■ **ENTRIES PROVIDED**:
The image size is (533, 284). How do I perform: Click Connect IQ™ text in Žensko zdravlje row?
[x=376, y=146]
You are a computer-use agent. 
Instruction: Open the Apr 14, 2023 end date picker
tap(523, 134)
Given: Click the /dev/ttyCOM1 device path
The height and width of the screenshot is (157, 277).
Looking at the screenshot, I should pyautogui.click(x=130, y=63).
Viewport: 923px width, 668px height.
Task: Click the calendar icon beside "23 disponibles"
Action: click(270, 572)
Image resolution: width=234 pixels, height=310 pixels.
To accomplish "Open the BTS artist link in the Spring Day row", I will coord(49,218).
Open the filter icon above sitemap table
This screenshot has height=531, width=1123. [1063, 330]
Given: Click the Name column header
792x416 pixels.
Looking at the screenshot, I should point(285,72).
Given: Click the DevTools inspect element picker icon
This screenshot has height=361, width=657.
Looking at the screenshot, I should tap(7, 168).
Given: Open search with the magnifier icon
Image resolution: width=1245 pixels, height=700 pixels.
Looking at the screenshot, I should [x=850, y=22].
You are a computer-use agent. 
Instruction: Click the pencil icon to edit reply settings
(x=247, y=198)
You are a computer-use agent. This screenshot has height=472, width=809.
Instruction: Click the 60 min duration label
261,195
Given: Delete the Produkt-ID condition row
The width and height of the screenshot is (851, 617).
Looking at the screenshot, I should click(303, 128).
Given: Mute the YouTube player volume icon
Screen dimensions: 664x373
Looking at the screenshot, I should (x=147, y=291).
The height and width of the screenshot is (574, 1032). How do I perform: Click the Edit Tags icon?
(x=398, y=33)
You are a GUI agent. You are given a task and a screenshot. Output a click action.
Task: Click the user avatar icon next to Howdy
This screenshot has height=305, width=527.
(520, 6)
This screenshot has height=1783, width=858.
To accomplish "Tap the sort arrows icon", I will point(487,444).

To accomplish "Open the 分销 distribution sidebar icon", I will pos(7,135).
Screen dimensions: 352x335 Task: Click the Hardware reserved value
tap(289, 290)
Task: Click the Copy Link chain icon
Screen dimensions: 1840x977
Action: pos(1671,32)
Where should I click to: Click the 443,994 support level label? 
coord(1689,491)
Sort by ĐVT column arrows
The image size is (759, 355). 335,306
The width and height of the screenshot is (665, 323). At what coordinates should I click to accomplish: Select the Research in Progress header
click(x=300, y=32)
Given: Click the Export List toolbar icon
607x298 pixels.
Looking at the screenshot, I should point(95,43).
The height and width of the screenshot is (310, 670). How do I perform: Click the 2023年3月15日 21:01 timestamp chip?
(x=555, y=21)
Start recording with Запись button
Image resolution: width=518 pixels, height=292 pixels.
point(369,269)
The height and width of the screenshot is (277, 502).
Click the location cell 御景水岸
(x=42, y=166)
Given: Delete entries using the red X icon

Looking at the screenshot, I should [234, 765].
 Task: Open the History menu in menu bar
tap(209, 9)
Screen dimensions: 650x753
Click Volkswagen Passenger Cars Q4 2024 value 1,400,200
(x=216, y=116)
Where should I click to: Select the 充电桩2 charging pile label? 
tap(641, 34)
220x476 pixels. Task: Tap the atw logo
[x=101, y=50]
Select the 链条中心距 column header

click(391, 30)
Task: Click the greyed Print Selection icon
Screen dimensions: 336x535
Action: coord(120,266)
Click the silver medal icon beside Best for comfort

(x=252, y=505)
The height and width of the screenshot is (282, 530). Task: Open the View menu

■ **REQUIRED WORK**: Collect every line of the records that contains the word "will", and copy each one in full.

■ **FULL SOLUTION**:
To accomplish "Open the BTS artist link in the Spring Day row", I will coord(49,218).
To accomplish "Tap the sort arrows icon", I will point(487,444).
To accomplish "Open the 分销 distribution sidebar icon", I will pos(7,135).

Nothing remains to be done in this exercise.